In short, the ALJ’s decision does not adequately address whether Plaintiff met the
“extensive skin lesions” criterion of Listing 8.06, and this Court may not independently
supply the missing analysis. “Failure to apply the correct legal standard or to provide this
court with a sufficient basis to determine that appropriate legal principles have been
followed is grounds for reversal.” Byron v. Heckler, 742 F.2d 1232, 1235 (10th Cir. 1984)

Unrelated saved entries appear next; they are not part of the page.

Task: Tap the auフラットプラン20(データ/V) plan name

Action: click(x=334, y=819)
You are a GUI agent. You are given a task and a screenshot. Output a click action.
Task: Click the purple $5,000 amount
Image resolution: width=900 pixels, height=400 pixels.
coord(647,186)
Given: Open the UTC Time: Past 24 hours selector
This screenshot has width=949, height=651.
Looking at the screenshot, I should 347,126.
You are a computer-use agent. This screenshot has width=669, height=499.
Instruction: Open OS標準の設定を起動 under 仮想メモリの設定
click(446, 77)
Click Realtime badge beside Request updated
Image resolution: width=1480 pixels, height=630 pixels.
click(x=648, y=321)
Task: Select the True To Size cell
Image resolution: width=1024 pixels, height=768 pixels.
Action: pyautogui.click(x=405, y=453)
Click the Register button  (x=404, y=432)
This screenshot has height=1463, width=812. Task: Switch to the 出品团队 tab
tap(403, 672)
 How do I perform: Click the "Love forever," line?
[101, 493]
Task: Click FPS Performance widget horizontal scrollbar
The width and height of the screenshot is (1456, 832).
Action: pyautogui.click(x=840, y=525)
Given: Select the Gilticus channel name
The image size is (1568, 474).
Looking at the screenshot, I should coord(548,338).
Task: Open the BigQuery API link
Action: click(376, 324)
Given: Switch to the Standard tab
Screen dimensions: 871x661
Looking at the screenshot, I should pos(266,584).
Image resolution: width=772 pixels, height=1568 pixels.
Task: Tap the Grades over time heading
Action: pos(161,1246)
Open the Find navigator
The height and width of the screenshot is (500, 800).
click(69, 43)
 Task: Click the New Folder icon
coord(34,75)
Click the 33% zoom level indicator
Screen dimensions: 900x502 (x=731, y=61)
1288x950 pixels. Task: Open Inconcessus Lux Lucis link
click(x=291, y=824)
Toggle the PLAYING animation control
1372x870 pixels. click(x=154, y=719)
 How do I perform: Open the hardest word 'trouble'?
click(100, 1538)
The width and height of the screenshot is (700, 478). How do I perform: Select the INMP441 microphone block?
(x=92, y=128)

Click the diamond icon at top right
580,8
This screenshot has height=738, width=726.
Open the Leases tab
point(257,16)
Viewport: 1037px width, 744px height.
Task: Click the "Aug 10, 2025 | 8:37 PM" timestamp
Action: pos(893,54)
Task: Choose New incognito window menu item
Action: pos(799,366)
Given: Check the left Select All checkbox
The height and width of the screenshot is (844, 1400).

(internal quotation marks omitted); see Clifton, 79 F.3d at 1009 (holding that ALJ’s “bare
conclusion [was] beyond meaningful judicial review” and that ALJ was required to
“explain why he found that [the claimant] was not disabled at step three”).
B. Other Arguments
The Court agrees that the ALJ’s failure to properly evaluate Plaintiff’s condition
under Listing 8.06 requires remand and therefore does not address Plaintiff’s remaining
claims. See Watkins v. Barnhart, 350 F.3d 1297, 1299 (10th Cir. 2003).
CONCLUSION
The decision of the Commissioner is reversed and the case remanded for further
proceedings pursuant to the fourth sentence of 42 U.S.C. § 405(g). A separate judgment
shall be entered.
IT IS SO ORDERED this 29th day of March, 2019.